On Jun 29, 2006, at 5:23 PM, Tom Rosmond wrote:
I am testing the one-sided message passing (mpi_put, mpi_get) that
is now supported in the 1.1 release. It seems to work OK for some
simple test codes, but when I run my big application, it fails.
This application is a large weather model that runs operationally
on the SGI Origin 3000, using the native one-sided message passing
that has been supported on that system for many years.

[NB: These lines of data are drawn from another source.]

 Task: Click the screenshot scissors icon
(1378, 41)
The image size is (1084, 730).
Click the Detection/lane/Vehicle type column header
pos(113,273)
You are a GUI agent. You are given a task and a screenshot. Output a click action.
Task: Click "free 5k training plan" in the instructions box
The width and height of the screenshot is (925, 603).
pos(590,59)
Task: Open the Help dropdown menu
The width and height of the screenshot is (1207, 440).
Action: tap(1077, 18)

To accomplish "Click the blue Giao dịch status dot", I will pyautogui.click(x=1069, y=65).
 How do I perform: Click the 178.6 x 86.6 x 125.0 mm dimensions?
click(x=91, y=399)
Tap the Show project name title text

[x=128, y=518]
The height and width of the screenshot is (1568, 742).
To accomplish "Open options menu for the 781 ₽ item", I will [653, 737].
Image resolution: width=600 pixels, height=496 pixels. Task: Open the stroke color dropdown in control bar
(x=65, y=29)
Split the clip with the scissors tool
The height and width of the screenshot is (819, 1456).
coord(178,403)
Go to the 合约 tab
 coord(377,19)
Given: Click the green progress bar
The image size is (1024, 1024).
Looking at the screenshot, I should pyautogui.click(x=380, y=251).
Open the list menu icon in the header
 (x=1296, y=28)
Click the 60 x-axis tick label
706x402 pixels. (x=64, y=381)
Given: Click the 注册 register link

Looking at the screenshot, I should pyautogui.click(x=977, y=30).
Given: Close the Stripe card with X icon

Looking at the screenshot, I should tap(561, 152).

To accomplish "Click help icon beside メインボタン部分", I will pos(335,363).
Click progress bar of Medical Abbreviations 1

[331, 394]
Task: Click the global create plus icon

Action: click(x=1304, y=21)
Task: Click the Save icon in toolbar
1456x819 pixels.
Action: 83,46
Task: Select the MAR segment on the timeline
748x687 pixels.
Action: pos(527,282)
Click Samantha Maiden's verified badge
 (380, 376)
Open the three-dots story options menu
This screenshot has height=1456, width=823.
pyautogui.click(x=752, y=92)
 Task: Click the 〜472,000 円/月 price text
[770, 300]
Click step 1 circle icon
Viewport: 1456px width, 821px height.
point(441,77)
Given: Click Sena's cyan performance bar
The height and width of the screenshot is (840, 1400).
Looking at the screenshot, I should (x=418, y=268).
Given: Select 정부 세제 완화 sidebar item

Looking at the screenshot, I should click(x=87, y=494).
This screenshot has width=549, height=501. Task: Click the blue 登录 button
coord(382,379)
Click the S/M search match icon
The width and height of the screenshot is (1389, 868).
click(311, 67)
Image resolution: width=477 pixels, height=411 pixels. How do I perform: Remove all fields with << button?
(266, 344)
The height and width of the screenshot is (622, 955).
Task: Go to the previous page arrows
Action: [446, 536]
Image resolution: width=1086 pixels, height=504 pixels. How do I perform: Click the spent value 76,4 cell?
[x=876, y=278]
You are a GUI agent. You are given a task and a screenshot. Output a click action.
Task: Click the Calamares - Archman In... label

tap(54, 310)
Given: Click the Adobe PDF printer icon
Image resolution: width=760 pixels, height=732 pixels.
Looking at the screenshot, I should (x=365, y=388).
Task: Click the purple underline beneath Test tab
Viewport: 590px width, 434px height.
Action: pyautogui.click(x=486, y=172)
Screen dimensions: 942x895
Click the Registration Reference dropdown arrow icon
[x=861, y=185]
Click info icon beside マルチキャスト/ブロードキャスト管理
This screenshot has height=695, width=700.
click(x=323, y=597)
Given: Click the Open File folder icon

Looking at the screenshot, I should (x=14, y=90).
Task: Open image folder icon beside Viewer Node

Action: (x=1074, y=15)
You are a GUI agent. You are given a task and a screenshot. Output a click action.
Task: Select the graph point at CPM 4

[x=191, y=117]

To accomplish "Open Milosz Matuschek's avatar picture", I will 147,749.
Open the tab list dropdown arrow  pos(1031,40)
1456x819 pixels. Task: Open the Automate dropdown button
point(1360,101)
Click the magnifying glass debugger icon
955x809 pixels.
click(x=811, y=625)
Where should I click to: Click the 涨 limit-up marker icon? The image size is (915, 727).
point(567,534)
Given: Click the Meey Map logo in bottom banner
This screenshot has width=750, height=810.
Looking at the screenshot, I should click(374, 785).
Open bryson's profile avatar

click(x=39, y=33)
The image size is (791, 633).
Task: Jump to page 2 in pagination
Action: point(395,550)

At least on
that architecture, the code always runs correctly for processor
numbers up to 480. On the O3K a requirement for the one-sided
communication to work correctly is to use 'mpi_win_create' to
define the RMA 'windows' in symmetric locations on all processors,
i.e. the same 'place' in memory on each processor. This can be
done with static memory, i.e. , in common; or on the 'symmetric
heap', which is defined via environment variables. In my
application the latter method is used. I define several of these
'windows' on the symmetric heap, each with a unique handle.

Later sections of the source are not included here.